Вместе с тем есть основания полагать, что конкретный характер протекания описанных выше процессов зависит не только от свойств дискурсного пространства, но и от природы самих лексем. Известно, в частности, что отдельные лексикосемантические группы и классы слов в ходе своей эволюции испытывают неодинаковую степень зависимости от факторов объективного и субъективного порядка. К последним прежде всего относится классифицирующая деятельность человеческого сознания. Давно замечено, что у одних и тех же объектов могут выделяться различные признаки, в результате чего даже при стабильности предметов (в широком смысле) объективного мира происходят изменения и сдвиги в системе их номинации.

Особую роль классифицирующая деятельность сознания играет в развитии смысловой структуры абстрактных (отвлеченных) лексических единиц, являющихся названиями элементов нематериального духовного мира (чувства, ощущения, этические и эстетические понятия, создания человеческой фантазии). Их основным признаком, по мнению многих исследователей, является отсутствие денотата (нулевой денотат), который существовал бы в виде отдельного предмета объективной и непосредственно наблюдаемой действительности.

О подобных лексемах, созданных «языковым определением», говорят как о «нежестких десигнаторах». Их также называют номинальными, «ибо они вычленяются самим существованием имени “по определению”, т.е. по совокупности выбранных признаков, которые сочтено необходимым подвести под одну крышу – тело знака – номинально»14.

Все это, безусловно, относится и к лексическим единицам морально-этической сферы, которые обозначают сущности, сконструированные нашим сознанием, и ориентированы не на объективный мир, а на познающего субъекта, проявляющего себя в дискурсивной деятельности. Этим в первую очередь и объясняется необходимость привлечения дискурс-анализа к изучению исторического развития семантики рассматриваемого типа лексем.
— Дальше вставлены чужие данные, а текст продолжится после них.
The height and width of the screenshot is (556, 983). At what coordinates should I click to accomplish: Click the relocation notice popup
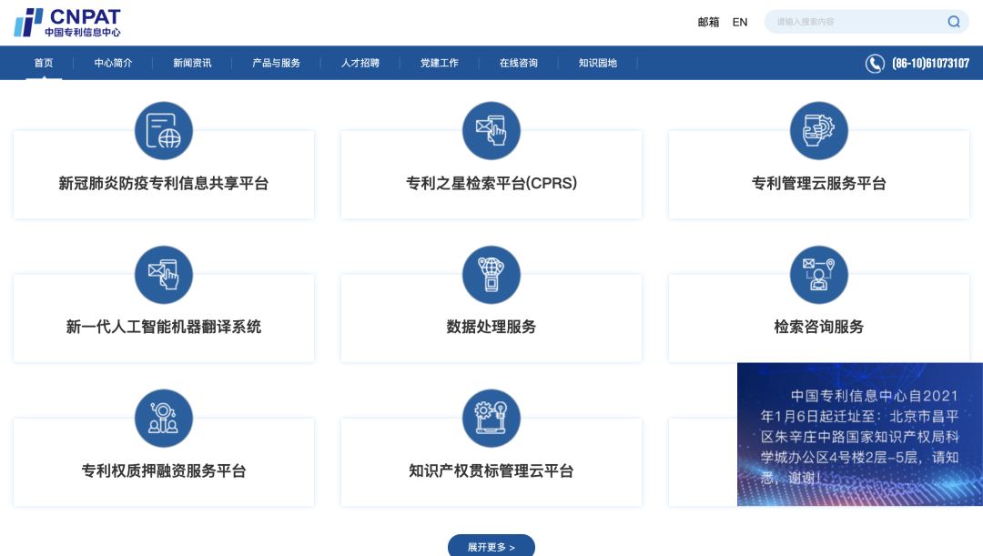pos(859,434)
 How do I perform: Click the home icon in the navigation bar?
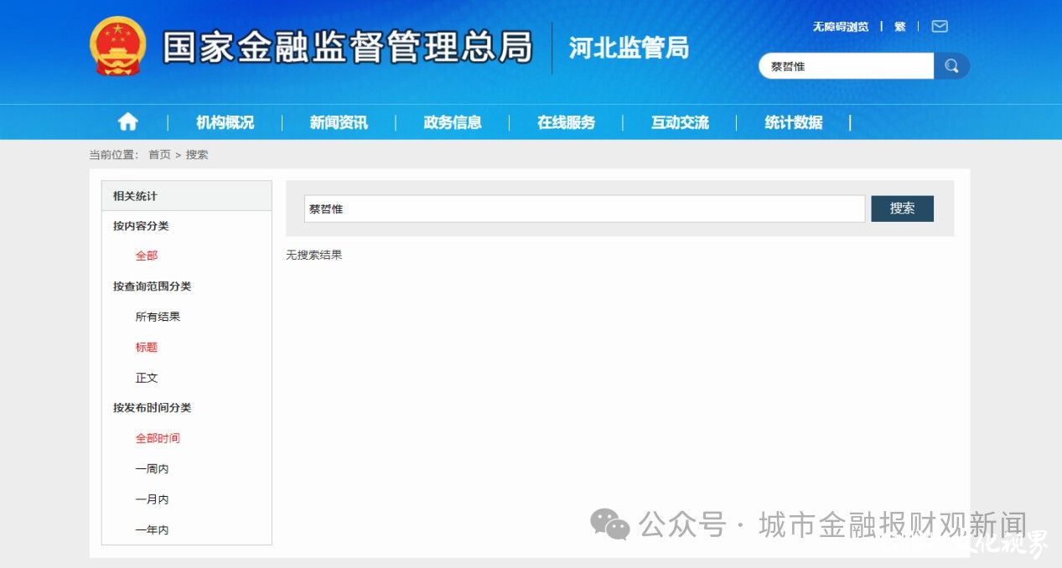(x=127, y=121)
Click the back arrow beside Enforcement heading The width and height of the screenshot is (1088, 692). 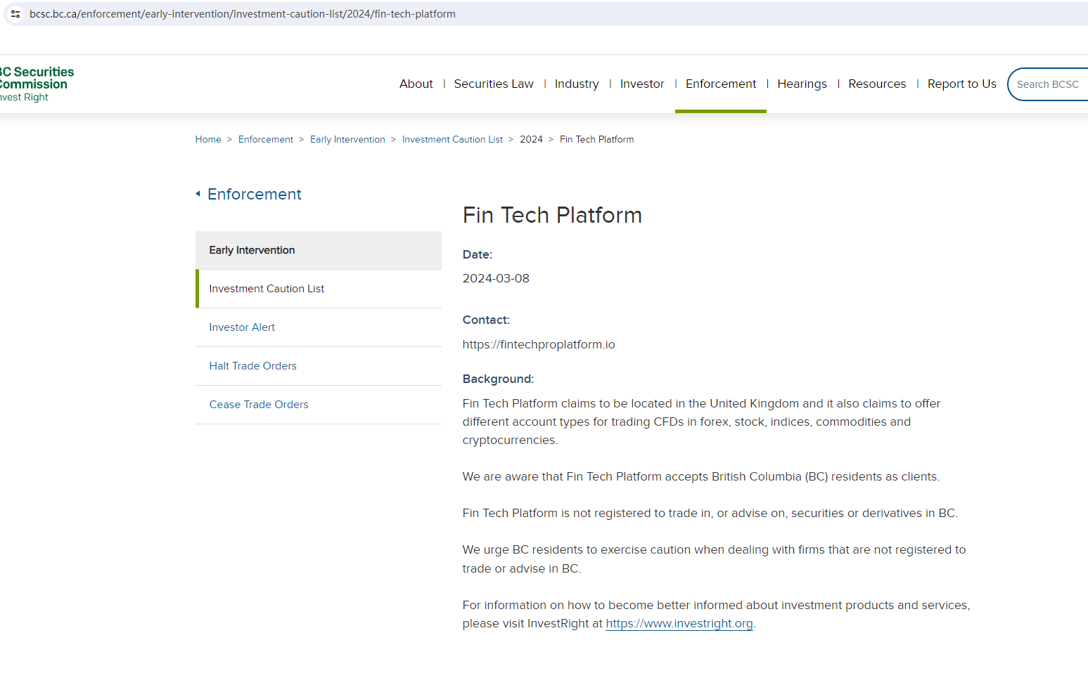coord(198,194)
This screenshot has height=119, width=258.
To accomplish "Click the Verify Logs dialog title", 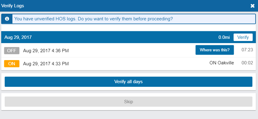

Именно дискурс-анализ позволяет, в частности, выявлять тематически ограниченные, но социально значимые группы контекстов, с которыми, как правило, оказываются связаны все первоначальные сдвиги в смысловой структуре лексем, ведущие к ее существенному преобразованию. Что касается отражения подобных изменений в языковом узусе, то этот процесс во многом зависит, как можно предположить, от частотности употребления указанных тематических контекстов как в самом дискурсе, так и за его пределами, где они способны функционировать в виде различного рода инодискурсивных включений, перенося в другие коммуникативные сферы характерные для него смыслы и понятия. В свою очередь, это влечет за собой и перенос специфических для данного дискурса лексических средств воплощения актуальных смыслов.